Victims of the deadly wildfires still devastating large swaths of Los Angeles County were joined Thursday by scientists and legal experts at a press conference demanding criminal accountability for the fossil fuel industry over its role in the climate crisis.
"The disasters we are seeing today are not natural. They are crimes," Danielle Levanas, who grew up in Pacific Palisades and whose parents' home was destroyed by the Palisades Fire, said during the press conference attended by Common Dreams. "My elementary and middle school, our rec center, our library, the local community theater, the banks, the post office where we voted, the grocery stores, our favorite restaurants—they have all been taken out."
"How do you communicate the value of your deceased mom's journal from 1981, when she was pregnant with you, or the textiles you collected when you worked in West Africa in your mid-20s, or the boxes of home videos carefully labeled and organized, but not yet digitized, that captured moments with your family you had hoped to one day share with your own kids?" she asked. "Losing that house in some ways feels like losing my mom all over again."

WHAT THIS EXERCISE ASKS:
a) Using the excerpt on the Los Angeles wildfire press conference, decide whether each statement agrees with it. Answer yes or no for each, and quote the words that settle it.
(i) Danielle Levanas grew up in Pacific Palisades.
(ii) The press conference took place on a Friday.
(iii) The press conference called for criminal accountability for the fossil fuel industry.
b) Extend the excerpt on the Los Angeles wildfire press conference, picking up right after its final sentence.

INFORMATION SUPPLIED:
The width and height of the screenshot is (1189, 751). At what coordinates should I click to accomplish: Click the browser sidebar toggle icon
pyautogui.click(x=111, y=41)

ANSWERS TO THE PROBLEMS:
a)
(i) Yes: "who grew up in Pacific Palisades"
(ii) No: "were joined Thursday"
(iii) Yes: "demanding criminal accountability for the fossil fuel industry"

b)
"The severity of these fires has escalated dramatically due to climate change and the actions of Big Oil companies that have exacerbated this crisis."
Sam James, a 24-year-old Santa Monica resident, watched the Palisades Fire rage from her window. James grew up in Altadena, where the Eaton Fire destroyed the homes of her grandfather and other relatives.
"Our roots in Altadena and Pasadena go back to at least 1890, with a legacy of building opportunities for Black generational wealth primarily through home ownership," she explained. "Much of this progress has been destroyed by recent wildfires including the Eaton Fire."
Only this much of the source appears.